The Michoud Assembly facility is an active plant operated by Lockheed Martin for NASA. The facility is engaged in the manufacture and assembly of the external tank for the space shuttle. In 1966, about 100 tons of TCE were released from a large tank in the Building 190 Tank Farm Area. Subsurface investigations revealed the presence of chlorinated ethenes, primarily TCE and its degradation products, in soil and groundwater samples. A groundwater extraction and treatment system was installed to address shallow groundwater contamination. However, the storm drainage system within the area has been found to be leaking and therefore acts as a groundwater "sink" in the main area of contamination. This leakage to the storm sewer system resulted in unacceptable concentrations of VOCs in the storm sewer water.

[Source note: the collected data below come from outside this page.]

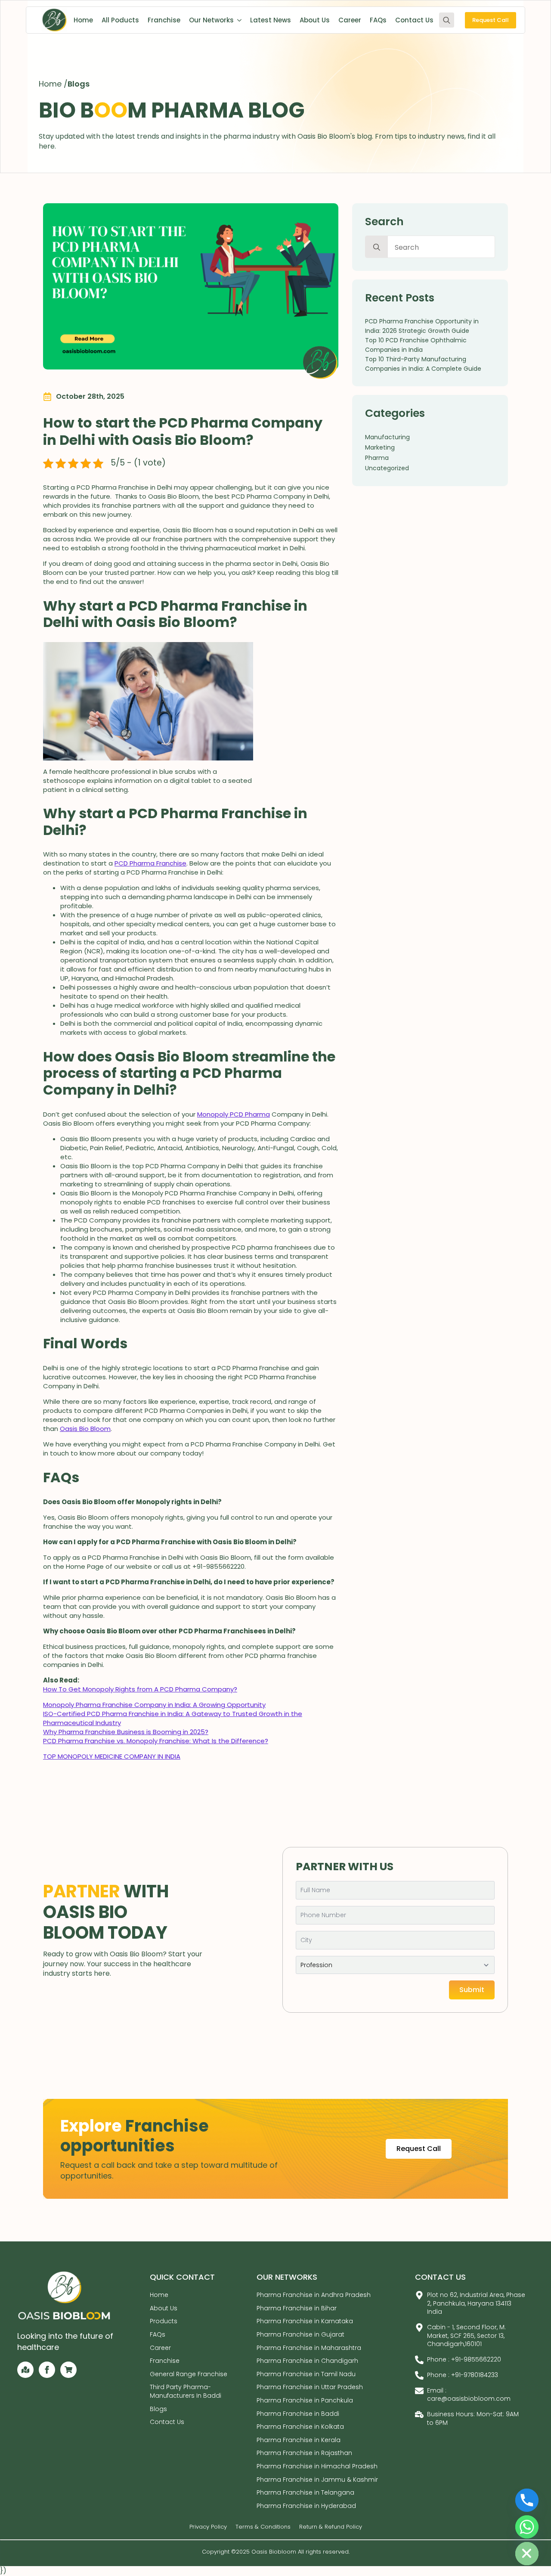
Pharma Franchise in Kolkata (300, 2426)
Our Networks (211, 20)
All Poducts (120, 20)
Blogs (79, 83)
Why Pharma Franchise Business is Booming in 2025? (125, 1731)
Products (163, 2321)
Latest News (270, 20)
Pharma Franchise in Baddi (298, 2413)
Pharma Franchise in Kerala (299, 2440)
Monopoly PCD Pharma (233, 1114)
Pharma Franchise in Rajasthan (304, 2453)
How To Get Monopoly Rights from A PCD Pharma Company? (140, 1689)
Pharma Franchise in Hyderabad (306, 2506)
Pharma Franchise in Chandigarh (307, 2360)
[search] (376, 247)
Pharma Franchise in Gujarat (300, 2334)
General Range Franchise (188, 2374)
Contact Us (414, 20)
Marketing (380, 447)
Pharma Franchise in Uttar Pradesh (310, 2387)
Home (83, 20)
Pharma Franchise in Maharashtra (309, 2347)
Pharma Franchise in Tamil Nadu (306, 2374)
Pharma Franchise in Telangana (305, 2492)
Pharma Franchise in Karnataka (305, 2321)
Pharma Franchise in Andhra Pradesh (314, 2294)
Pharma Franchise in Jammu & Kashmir (317, 2479)
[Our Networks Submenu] (237, 20)
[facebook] (47, 2370)
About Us (315, 20)
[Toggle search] (446, 20)
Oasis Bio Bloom (85, 1428)
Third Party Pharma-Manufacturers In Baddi (185, 2391)
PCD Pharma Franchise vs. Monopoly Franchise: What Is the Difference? (155, 1740)
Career (349, 20)
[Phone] (527, 2500)
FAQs (378, 20)
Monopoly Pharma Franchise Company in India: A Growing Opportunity (154, 1704)
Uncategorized (387, 468)
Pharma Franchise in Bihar (297, 2308)
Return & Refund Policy (330, 2527)
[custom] (25, 2370)
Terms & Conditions (263, 2527)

Geosyntec's Scope of Services
Geosyntec designed an innovative application of permeable reactive wall technology that takes advantage of the hydraulic gradient resulting from the leaking storm sewer system. We identified an existing manhole within the vicinity of the spill area where there was significant inward leakage of contaminated groundwater. Our design involved the replacement of this manhole with a pre-fabricated structure (sump) that incorporates zero-valent iron backfill in an annulus around the structure. An internal valving arrangement allows control of the hydraulic gradient across the zero-valent iron reaction zone. This allows control of the flow rate and residence time of the groundwater as it flows through the reaction zone. Under highly reducing conditions and in the presence of metallic iron surfaces, certain dissolved chlorinated organic compounds in groundwater will degrade to non-toxic compounds such as ethene, ethane, and chloride. Geosyntec developed this innovative configuration that takes advantage of this process to treat the dissolved-phase TCE and its degradation products. Geosyntec also served as the construction manager and resident engineer for installation of the system described above.
Geosyntec's permeable reactive barrier system provides cost-effective, passive treatment of the impacted groundwater that discharges to the sewer, and it significantly reduces the concentration of VOCs in the storm sewer discharge.